Kyaukhtayan, on the Ayerwaddy River a few miles below Pyay,
those are a number of Buddha Images cut off into the rocky
shoes of a bluff overhanging the river. They are honestly
cut out of the rock. They are almost fifty in number,
varying considerately in size, some being very large. A
similar work may be seen on the hillside above Sagaing,
opposite of Ava.
There is also a site which similar with Kyaukhtayan images
called Akauk Taung. Akauk Taung is located two hours driving
distance by car from Pyay. The historical background of
Akauk Taung is related with the British-Myanmar relationship
during colonial period. The British fought three wars of
conquest to colonialize Myanmar in the late 18th century.

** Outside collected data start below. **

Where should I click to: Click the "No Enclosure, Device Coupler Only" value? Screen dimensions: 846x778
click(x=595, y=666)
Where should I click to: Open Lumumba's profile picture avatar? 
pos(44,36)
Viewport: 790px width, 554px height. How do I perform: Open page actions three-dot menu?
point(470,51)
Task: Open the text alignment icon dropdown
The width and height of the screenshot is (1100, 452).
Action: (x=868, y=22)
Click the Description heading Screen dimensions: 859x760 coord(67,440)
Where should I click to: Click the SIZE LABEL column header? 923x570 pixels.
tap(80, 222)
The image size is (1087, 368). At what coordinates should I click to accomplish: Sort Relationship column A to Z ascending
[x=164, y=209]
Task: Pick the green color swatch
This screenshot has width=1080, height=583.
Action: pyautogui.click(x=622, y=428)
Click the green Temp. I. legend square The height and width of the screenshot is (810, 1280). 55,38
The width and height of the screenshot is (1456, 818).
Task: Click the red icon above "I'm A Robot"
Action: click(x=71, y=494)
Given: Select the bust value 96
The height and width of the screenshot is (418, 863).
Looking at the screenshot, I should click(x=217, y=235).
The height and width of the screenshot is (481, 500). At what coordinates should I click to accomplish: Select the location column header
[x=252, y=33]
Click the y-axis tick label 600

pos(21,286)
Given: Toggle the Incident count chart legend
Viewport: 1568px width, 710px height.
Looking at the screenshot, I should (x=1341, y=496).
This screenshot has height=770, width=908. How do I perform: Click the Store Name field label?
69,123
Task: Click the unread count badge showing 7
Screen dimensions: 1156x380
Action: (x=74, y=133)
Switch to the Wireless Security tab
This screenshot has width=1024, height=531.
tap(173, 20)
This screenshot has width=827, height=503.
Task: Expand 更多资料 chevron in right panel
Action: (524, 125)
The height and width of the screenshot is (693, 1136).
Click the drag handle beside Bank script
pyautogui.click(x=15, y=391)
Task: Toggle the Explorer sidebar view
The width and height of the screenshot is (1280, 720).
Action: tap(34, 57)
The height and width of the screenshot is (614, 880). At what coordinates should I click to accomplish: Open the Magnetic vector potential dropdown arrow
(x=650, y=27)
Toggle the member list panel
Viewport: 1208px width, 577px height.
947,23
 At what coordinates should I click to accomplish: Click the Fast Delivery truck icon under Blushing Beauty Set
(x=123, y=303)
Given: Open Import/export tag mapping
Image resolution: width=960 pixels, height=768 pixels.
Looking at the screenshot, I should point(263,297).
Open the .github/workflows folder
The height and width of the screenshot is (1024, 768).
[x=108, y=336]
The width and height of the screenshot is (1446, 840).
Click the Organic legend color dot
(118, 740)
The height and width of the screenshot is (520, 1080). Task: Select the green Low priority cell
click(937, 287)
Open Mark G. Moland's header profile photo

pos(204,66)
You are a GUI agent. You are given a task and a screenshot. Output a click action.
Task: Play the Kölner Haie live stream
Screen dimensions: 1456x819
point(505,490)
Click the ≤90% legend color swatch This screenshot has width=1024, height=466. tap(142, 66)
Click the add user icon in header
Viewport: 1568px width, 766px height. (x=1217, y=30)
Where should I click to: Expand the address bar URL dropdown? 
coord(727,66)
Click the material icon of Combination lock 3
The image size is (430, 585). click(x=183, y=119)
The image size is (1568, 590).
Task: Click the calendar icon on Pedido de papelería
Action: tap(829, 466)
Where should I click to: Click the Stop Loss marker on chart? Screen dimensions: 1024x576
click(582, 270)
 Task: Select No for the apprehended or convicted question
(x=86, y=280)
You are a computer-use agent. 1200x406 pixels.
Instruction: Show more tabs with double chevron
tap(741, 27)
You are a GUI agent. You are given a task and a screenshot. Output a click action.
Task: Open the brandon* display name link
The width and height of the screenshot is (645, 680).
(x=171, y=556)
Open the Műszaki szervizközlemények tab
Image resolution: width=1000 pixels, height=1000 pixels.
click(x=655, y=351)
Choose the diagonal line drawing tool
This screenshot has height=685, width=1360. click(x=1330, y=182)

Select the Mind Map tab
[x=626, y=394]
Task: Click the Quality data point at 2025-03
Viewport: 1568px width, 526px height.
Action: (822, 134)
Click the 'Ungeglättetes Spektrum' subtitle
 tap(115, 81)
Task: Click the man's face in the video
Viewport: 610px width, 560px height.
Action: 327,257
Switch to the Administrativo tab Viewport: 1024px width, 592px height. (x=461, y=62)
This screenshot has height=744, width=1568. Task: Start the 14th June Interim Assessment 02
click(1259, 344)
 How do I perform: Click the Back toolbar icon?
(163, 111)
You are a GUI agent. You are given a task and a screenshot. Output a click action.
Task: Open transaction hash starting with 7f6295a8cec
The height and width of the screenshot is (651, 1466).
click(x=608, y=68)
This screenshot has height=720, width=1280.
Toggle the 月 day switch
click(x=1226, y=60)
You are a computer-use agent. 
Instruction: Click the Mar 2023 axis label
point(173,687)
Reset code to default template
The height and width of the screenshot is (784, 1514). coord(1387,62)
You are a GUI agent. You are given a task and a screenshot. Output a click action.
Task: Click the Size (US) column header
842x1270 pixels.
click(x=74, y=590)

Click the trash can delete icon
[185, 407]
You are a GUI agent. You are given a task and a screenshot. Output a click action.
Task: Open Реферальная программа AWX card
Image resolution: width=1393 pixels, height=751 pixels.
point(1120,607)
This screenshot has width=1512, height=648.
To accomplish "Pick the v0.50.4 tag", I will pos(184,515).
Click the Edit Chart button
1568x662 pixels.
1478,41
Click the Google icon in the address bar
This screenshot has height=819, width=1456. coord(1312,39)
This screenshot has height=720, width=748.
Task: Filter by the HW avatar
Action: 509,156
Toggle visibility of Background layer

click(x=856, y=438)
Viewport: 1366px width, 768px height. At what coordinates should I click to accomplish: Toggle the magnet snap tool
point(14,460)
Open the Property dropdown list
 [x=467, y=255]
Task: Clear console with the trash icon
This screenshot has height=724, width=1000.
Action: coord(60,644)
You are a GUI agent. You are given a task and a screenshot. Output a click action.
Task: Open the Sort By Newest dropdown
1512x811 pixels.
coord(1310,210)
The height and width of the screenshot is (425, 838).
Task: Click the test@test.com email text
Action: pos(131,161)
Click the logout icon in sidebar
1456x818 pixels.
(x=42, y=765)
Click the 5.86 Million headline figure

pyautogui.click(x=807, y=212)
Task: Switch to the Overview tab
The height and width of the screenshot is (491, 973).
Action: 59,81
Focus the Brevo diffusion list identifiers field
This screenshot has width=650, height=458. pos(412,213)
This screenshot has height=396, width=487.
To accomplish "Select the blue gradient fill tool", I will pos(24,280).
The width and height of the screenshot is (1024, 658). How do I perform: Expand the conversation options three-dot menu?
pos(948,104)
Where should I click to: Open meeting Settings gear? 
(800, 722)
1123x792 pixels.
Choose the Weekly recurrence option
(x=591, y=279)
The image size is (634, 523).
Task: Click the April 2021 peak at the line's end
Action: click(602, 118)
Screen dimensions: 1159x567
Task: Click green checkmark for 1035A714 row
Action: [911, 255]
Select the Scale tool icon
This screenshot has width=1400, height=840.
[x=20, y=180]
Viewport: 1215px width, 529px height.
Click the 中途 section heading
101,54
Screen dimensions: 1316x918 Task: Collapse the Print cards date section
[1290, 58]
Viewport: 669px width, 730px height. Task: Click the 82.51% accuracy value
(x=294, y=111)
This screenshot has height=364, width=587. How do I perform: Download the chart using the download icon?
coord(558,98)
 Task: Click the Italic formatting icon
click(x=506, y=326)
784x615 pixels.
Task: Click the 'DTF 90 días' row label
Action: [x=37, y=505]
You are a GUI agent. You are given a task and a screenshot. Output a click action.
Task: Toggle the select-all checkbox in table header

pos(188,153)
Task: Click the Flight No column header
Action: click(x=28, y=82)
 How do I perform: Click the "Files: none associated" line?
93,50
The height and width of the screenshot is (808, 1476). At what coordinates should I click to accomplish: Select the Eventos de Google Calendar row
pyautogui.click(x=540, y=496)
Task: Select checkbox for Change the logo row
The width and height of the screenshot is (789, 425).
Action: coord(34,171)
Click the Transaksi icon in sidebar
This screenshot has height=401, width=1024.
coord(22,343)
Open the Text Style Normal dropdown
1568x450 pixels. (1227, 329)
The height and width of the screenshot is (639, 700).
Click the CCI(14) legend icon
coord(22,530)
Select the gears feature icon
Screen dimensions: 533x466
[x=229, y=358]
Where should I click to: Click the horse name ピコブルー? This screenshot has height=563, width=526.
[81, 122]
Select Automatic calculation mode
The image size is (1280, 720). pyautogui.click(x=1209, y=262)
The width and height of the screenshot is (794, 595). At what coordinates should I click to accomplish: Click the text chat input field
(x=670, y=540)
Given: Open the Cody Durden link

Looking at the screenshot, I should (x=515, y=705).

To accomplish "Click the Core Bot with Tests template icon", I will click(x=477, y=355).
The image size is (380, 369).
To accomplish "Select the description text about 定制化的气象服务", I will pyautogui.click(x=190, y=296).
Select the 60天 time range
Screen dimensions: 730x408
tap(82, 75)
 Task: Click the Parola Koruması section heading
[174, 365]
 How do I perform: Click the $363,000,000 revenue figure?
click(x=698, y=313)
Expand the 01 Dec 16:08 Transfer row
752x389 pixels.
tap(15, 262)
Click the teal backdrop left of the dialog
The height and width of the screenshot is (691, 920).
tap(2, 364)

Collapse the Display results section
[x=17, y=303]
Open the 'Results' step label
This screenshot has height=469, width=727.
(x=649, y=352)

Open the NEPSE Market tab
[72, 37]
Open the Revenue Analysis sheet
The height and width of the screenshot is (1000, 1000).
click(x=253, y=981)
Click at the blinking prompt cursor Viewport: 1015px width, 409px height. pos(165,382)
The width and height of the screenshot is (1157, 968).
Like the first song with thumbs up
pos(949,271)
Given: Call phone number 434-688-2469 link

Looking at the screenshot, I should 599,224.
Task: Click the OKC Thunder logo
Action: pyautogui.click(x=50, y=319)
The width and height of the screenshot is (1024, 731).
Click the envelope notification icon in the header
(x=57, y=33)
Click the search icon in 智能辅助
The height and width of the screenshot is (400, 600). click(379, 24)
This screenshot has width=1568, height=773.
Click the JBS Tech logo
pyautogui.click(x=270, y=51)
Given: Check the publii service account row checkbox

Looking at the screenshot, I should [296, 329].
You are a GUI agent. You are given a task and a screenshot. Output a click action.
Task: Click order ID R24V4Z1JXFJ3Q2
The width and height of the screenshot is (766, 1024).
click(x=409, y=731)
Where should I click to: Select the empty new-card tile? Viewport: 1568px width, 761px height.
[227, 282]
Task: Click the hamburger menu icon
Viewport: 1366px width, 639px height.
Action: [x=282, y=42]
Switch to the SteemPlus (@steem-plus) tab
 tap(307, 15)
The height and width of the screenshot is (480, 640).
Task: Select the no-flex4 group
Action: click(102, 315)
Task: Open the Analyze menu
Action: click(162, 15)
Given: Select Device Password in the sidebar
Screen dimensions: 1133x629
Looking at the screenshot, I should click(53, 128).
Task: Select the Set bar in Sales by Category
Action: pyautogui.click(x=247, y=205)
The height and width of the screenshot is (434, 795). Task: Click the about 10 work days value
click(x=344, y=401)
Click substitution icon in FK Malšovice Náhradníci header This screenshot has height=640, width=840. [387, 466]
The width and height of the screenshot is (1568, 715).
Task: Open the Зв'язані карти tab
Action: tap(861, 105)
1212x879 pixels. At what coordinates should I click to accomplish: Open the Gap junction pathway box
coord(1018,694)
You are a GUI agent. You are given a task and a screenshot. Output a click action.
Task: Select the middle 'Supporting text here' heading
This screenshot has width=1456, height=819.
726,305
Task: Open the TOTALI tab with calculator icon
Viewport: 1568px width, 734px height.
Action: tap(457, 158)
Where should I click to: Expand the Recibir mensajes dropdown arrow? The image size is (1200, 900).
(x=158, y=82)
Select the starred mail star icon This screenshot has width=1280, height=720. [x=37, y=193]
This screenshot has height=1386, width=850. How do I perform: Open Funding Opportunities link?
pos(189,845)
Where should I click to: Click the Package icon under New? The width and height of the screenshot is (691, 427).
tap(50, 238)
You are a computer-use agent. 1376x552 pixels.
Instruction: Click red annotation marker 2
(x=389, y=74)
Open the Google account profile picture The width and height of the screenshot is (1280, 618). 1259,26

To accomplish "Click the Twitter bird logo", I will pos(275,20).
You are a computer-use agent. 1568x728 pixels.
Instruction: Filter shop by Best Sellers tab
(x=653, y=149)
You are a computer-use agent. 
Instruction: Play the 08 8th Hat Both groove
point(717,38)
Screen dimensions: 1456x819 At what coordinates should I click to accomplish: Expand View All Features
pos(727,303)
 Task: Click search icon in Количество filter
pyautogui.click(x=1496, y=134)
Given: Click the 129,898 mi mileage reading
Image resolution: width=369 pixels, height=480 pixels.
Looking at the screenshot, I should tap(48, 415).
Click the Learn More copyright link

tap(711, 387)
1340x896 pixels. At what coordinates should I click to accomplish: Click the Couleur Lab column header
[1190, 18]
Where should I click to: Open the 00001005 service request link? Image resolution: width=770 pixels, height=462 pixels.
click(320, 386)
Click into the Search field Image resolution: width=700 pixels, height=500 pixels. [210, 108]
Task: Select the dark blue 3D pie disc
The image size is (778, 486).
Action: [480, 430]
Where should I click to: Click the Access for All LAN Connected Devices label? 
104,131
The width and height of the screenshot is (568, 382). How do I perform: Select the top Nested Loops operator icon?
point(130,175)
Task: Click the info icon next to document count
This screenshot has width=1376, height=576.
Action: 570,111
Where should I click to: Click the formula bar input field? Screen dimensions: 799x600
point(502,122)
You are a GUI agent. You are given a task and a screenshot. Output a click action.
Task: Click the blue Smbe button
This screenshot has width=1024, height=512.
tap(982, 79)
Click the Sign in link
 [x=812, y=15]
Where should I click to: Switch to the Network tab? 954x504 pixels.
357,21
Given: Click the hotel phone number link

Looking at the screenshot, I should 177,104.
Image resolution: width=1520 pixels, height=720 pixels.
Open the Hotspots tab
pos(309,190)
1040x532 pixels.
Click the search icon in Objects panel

The first Anglo-Burmese war took place in 1824 when the
British annexed Tanintharyi and Arakan. The second in 1846
for lower Myanmar and the third in 1885-86, when the British
completed their conquest of Myanmar by taking Mandalay, the
capital of royal kingdom, deposing the king and queen and
destroying the remaining Myanmar sovereignty.
It is believed to have been known after the second
Anglo-Burmese war; Akauk Taung considered the river border
between upper and lower Myanmar, between Myanmar and
British. Echoes of this colonial border remain today. As
Akauk Taung mark the border between Ayeyarwaddy division and
Bago division, Akauk Taung was a point for British customs
house and Myanmar customs house during colonial period. The
both cargo boats and passenger boats had to pay a tax at the
Myanmar customs house if they were going up river and to the
British customs house if they were going down river. Akauk
Taung also was an ideal place to take shelter from stormy
weather. So boats were often laid-up at Akauk Taung.
Sometimes for days or even weeks, waiting out bad weather
and paying customs tax. The people on the boat, sailors,
passengers and merchants, naturally become bored with
waiting, so the question became “what to do in all that
It will be no doubt, in the other parts of the world; people
might amuse themselves in such a situation by card playing,
gambling, drinking or other pastimes. But Myanmar people,
steeped in Buddhism, didn't generally want to do such
things. They tend to do good deeds even in their leisure
time. And so, Akauk Taung's most unique feature developed.
People began curving statues of the Buddha on the bank of
the river, paying homage to the Buddha and gaining merit.
This soon became habitual and almost compulsory; every
boatman, while waiting to pay tax or for a change in the
weather, had to curve a statue. Today, although erosion has
taken its toll, hundreds of these statues can still be seen
on the bank of the river. It is now an attraction.